Task directions:
Reproduce each of the following records word for word.

## begin Material to process

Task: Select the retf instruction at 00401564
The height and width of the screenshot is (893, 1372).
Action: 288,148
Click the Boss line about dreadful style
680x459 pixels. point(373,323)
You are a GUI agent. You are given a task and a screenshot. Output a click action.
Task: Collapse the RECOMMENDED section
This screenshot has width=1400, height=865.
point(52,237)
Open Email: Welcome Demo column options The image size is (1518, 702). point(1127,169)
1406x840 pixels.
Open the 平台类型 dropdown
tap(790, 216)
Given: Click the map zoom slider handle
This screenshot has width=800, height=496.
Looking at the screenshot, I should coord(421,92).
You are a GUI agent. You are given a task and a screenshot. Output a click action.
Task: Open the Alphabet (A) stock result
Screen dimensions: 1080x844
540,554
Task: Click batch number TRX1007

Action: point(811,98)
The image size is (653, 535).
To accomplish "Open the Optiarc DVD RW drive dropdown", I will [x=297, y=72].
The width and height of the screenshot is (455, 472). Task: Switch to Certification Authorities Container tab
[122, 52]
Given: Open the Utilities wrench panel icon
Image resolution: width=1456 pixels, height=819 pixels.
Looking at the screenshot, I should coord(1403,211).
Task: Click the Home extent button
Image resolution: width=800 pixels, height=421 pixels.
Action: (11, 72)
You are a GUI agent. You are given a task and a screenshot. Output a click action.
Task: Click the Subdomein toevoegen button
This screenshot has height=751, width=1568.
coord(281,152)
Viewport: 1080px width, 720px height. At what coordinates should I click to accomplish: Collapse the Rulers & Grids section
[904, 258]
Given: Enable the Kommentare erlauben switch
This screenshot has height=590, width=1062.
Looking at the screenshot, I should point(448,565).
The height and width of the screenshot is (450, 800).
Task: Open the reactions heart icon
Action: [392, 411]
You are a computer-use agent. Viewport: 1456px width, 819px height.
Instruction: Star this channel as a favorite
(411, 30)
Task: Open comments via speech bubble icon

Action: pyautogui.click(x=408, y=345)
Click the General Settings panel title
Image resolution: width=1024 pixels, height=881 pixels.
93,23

## end Material to process

Solution for this problem:
Task: Select the retf instruction at 00401564
The height and width of the screenshot is (893, 1372).
Action: 288,148
Click the Boss line about dreadful style
680x459 pixels. point(373,323)
You are a GUI agent. You are given a task and a screenshot. Output a click action.
Task: Collapse the RECOMMENDED section
This screenshot has width=1400, height=865.
point(52,237)
Open Email: Welcome Demo column options The image size is (1518, 702). point(1127,169)
1406x840 pixels.
Open the 平台类型 dropdown
tap(790, 216)
Given: Click the map zoom slider handle
This screenshot has width=800, height=496.
Looking at the screenshot, I should coord(421,92).
You are a GUI agent. You are given a task and a screenshot. Output a click action.
Task: Open the Alphabet (A) stock result
Screen dimensions: 1080x844
540,554
Task: Click batch number TRX1007

Action: point(811,98)
The image size is (653, 535).
To accomplish "Open the Optiarc DVD RW drive dropdown", I will [x=297, y=72].
The width and height of the screenshot is (455, 472). Task: Switch to Certification Authorities Container tab
[122, 52]
Given: Open the Utilities wrench panel icon
Image resolution: width=1456 pixels, height=819 pixels.
Looking at the screenshot, I should coord(1403,211).
Task: Click the Home extent button
Image resolution: width=800 pixels, height=421 pixels.
Action: (11, 72)
You are a GUI agent. You are given a task and a screenshot. Output a click action.
Task: Click the Subdomein toevoegen button
This screenshot has height=751, width=1568.
coord(281,152)
Viewport: 1080px width, 720px height. At what coordinates should I click to accomplish: Collapse the Rulers & Grids section
[904, 258]
Given: Enable the Kommentare erlauben switch
This screenshot has height=590, width=1062.
Looking at the screenshot, I should point(448,565).
The height and width of the screenshot is (450, 800).
Task: Open the reactions heart icon
Action: [392, 411]
You are a computer-use agent. Viewport: 1456px width, 819px height.
Instruction: Star this channel as a favorite
(411, 30)
Task: Open comments via speech bubble icon

Action: pyautogui.click(x=408, y=345)
Click the General Settings panel title
Image resolution: width=1024 pixels, height=881 pixels.
93,23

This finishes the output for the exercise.